Using LLMs in Software Design: An Empirical Study of GitHub and A Practitioner Survey
arXiv:2605.01392v1 Announce Type: cross
Abstract: Recent advancements in Large Language Models (LLMs) have demonstrated significant potential across a wide range of software engineering tasks, including software design, an area traditionally regarded as highly dependent on human expertise and judgment. However, there has been little research focusing on how LLMs are used in software design, nor on the associated benefits and drawbacks. This paper aims to bridge this gap by empirically investigating how software developers utilize LLMs in the context of software design. We conduct a mixed-methods study, combining a mining study of 291 developer-ChatGPT conversations shared on GitHub with a survey of 65 software practitioners. Our findings reveal nine distinct categories of design tasks supported by ChatGPT, including architecture design, data model design, and the use of design patterns.
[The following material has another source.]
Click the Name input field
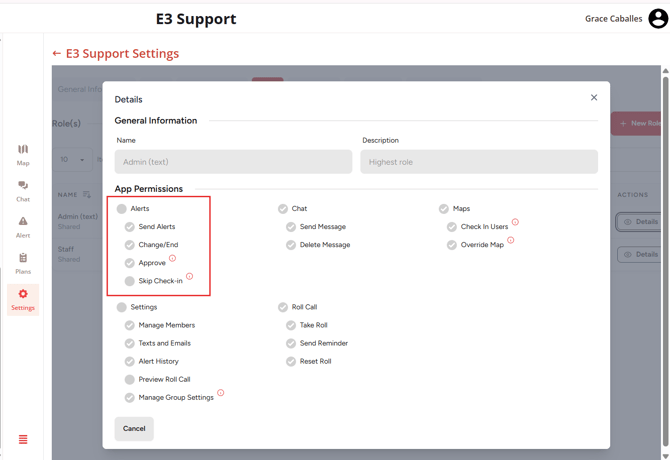This screenshot has width=670, height=460. point(233,162)
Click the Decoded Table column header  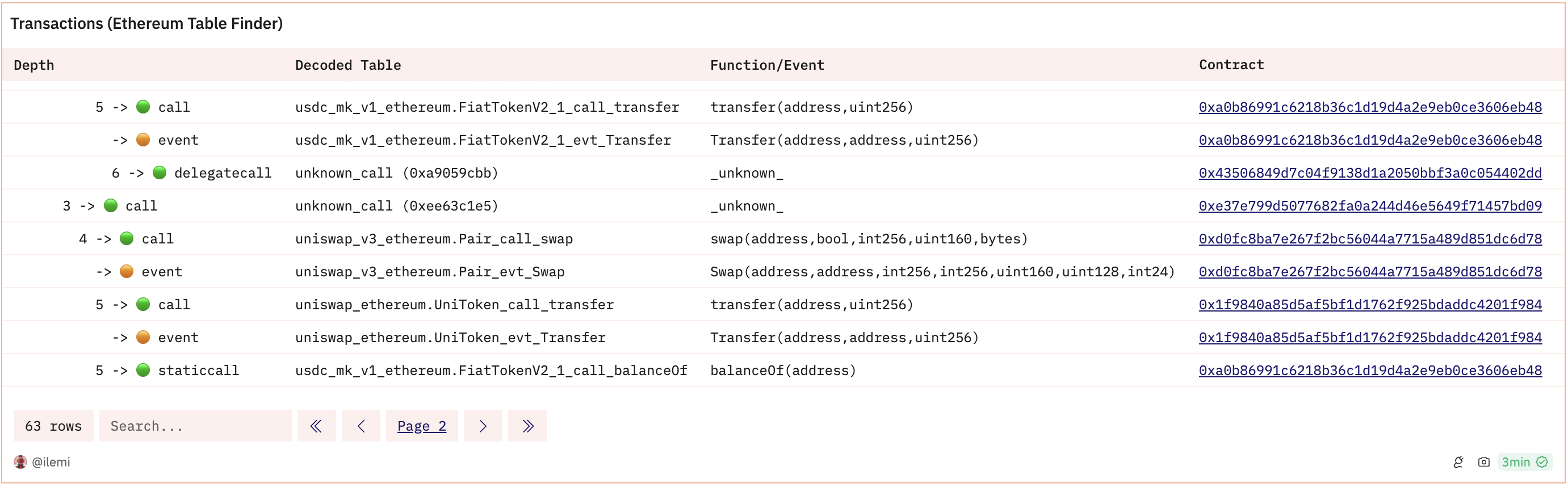[x=348, y=65]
We further characterize developer-ChatGPT interactions, showing that developers primarily use ChatGPT for knowledge acquisition and design-related code generation, with most tasks situated at the detailed design level. The study identifies seven key benefits of utilizing LLMs in software design as perceived by developers, such as better technology selection and the early detection of design flaws. We also uncover six limitations, including the generation of overly lengthy and difficult-to-read outputs, the creation of inexecutable or incorrect code, and a heavy reliance on context that can lead to hallucinated results. These findings provide an evidence-based characterization of current LLM use in software design from both open-source and practitioner perspectives, highlighting a tension between perceived benefits and limitations, which lays a foundation for future research and the development of effective techniques and tools to integrate LLMs into software design practices.